Source Attribution
Original Cookbook Name: Big Mama’s Old Black Pot
Published By: Pelican Publishing Company
Year of Publication: 1990
Page Number: 199
Author / Contributor: Ethel Dixon (compiler)
Heritage & Cultural Context
Rice pudding has deep roots in African American food traditions, especially in the Deep South where rice was once a staple crop cultivated by enslaved Africans in coastal plantations. This dessert served as both a sweet treat and a nourishing dish, commonly prepared in family kitchens using leftover rice from daily meals. Known for its creamy texture and warming spices like cinnamon and nutmeg, this version from Big Mama’s Old Black Pot reflects a classic Southern touch—rich with eggs, butter, and raisins. Often brought to church suppers, repasts, and Sunday dinners, rice pudding remains a comfort food legacy passed through generations.
Ingredients (As Written in the Book)
- 4 eggs
- 2 cups milk
- 1/2 cup sugar
- 1 Tablespoon butter (melted)
- 1 teaspoon vanilla
- 1/4 teaspoon salt
- 2 cups rice (cooked)
- 1/2 cup raisins
- 1 teaspoon cinnamon
- 1/4 teaspoon nutmeg
Instructions
Original Instructions:
Beat eggs and add milk, sugar, butter, vanilla and salt. Stir in rice and raisins. Pour into buttered baking dish. Sprinkle with cinnamon and nutmeg.
Bake 325 degrees — 35 minutes.
Editor’s Note: Bake at 325°F in a preheated oven for 35 minutes or until the custard sets and the top is lightly browned. Best served warm or chilled.

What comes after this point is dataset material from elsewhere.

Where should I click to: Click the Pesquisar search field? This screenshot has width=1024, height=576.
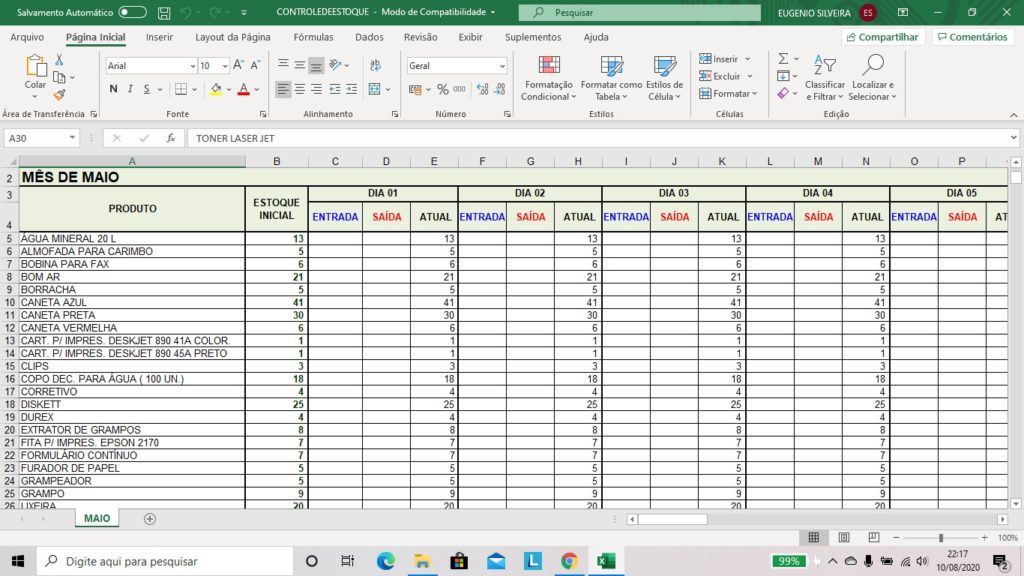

Cultural or Historical Insight
This dish is a descendant of African rice-based dishes and colonial-era British puddings. It represents the way enslaved cooks merged European dessert formats with West African grains and flavorings. The inclusion of raisins and spices like cinnamon and nutmeg points to trade-era ingredients that became pantry staples in Southern kitchens. Rice pudding’s endurance is also a testament to frugality, making the most of simple staples like eggs, rice, and milk.